There was nothing unusual about the Pirates' scoring three runs. It's their favorite total to this point. Scoring exactly thrice in six of their first 19 games, and thrice or less 11 different times, Jim Tracy's club might be the worst offense in the National League right now if it weren't for, well, these same Astros.

The last time I saw the Astros struggling to score this badly, they were handing the 2005 World Series to the Chicago White Sox. The Pirates' offensive challenges are, naturally, much fresher in the memory. Last night, it was the aesthetic dichotomy of the "attack" that was notable.

In the home half of the fourth, for example, Jack Wilson scratched an infield hit when Astros starter Matt Albers, covering first base on a ball hit softly to the right of first baseman Lance Berkman, forgot the part about stepping on the bag. One pitcher later, Jose Bautista extended a hitting streak to 12 games with a double inside the right-field line that chased Wilson to third.

Bautista was hitting third in lieu of Freddy Sanchez, who was scratched an hour before game time with eye irritation. The club reported a "foreign object" had invaded the right eye of the defending National League batting champion yesterday afternoon, and that Sanchez had seen a doctor, who removed it.

The object, not the eye.

Tracy's re-written lineup brought Jose Castillo back to his second-base position, the one he lost in spring training, and that was all right until the Astros batted in the ninth. After Jason Lane's infield hit started the inning, Adam Everett sent a grounder into the hole to the right of Wilson at short. Jack ran it down and got a low throw to Castillo at the bag for a force, but apparently unsatisfied with that, Castillo attempted the impossible completion of a double play, whipping it past first baseman Adam LaRoche from a ridiculous angle. Luke Scott drove Everett home from second, and Craig Biggio tied the score against Salomon Torres one batter later.

You might remember that little spasm the next time Castillo mentions that idleness is the devil's workshop.

In any case, with Wilson on third, Bautista on second and first base open at the start of the fourth, Astros manager Phil Garner had no difficulty pitching to Jason Bay, especially with LaRoche on deck. LaRoche, after all, was still looking for the hit that would pull him even with the Pirates' pitching staff at seven all.

He was still looking two hours later.

No opposing manager has issued any Pirates hitter an intentional walk this season, and no other offense can claim a similar distinction.

So Bay chopped a 1-2 pitch to second baseman Biggio to score Wilson, then LaRoche lifted a bit of performance art to center, his interpretation of the world's shortest sacrifice fly. Chris Burke caught it, and third base coach Jeff Cox sent Bautista home, partly because Cox correctly anticipated Burke's soft throw and partly because he has noticed runs are hard to come by, sort of like hits with runners in scoring position.

* **INFORMATION SUPPLIED**:

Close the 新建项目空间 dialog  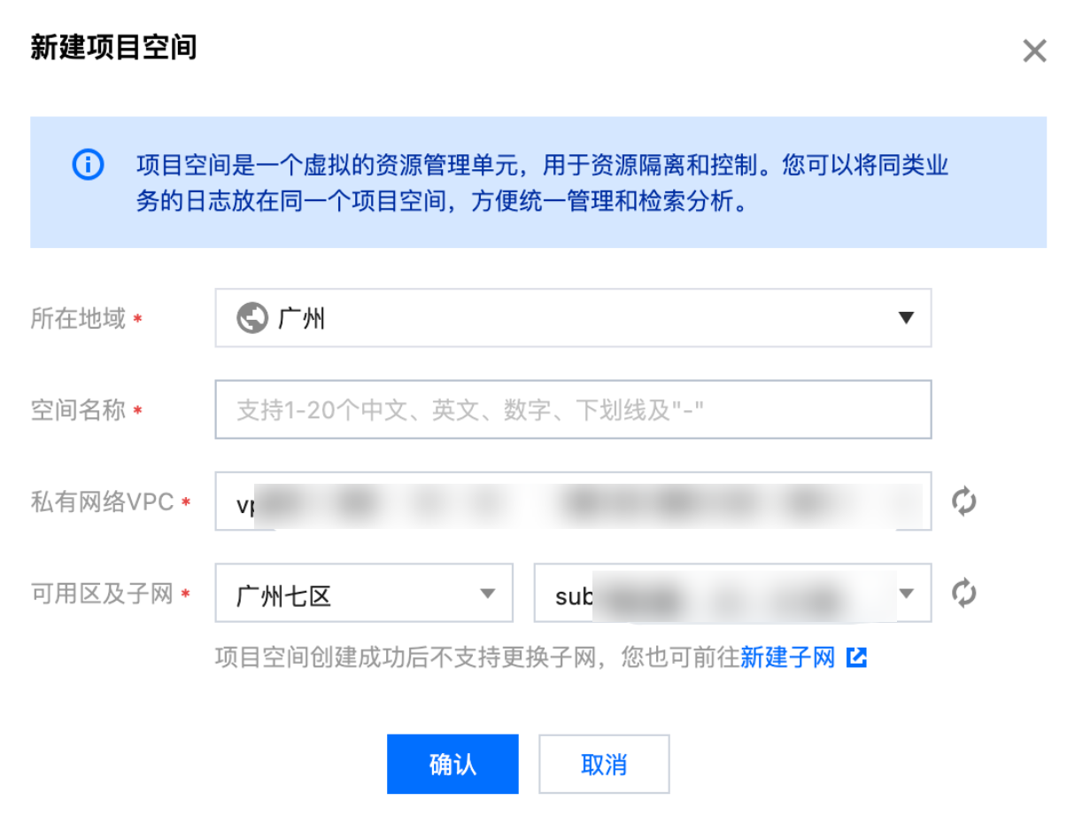click(1034, 51)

* **WHAT THIS EXERCISE ASKS**:
1. Write out the passage from the Pirates game column between "There was nothing" and "that was notable.", inclusive.
2. According to the Pirates game column, what hit extended Jose Bautista's hitting streak to 12 games?

* **RESPONSES FOR EACH TASK**:
1.
There was nothing unusual about the Pirates' scoring three runs. It's their favorite total to this point. Scoring exactly thrice in six of their first 19 games, and thrice or less 11 different times, Jim Tracy's club might be the worst offense in the National League right now if it weren't for, well, these same Astros.

The last time I saw the Astros struggling to score this badly, they were handing the 2005 World Series to the Chicago White Sox. The Pirates' offensive challenges are, naturally, much fresher in the memory. Last night, it was the aesthetic dichotomy of the "attack" that was notable.

2. A double inside the right-field line.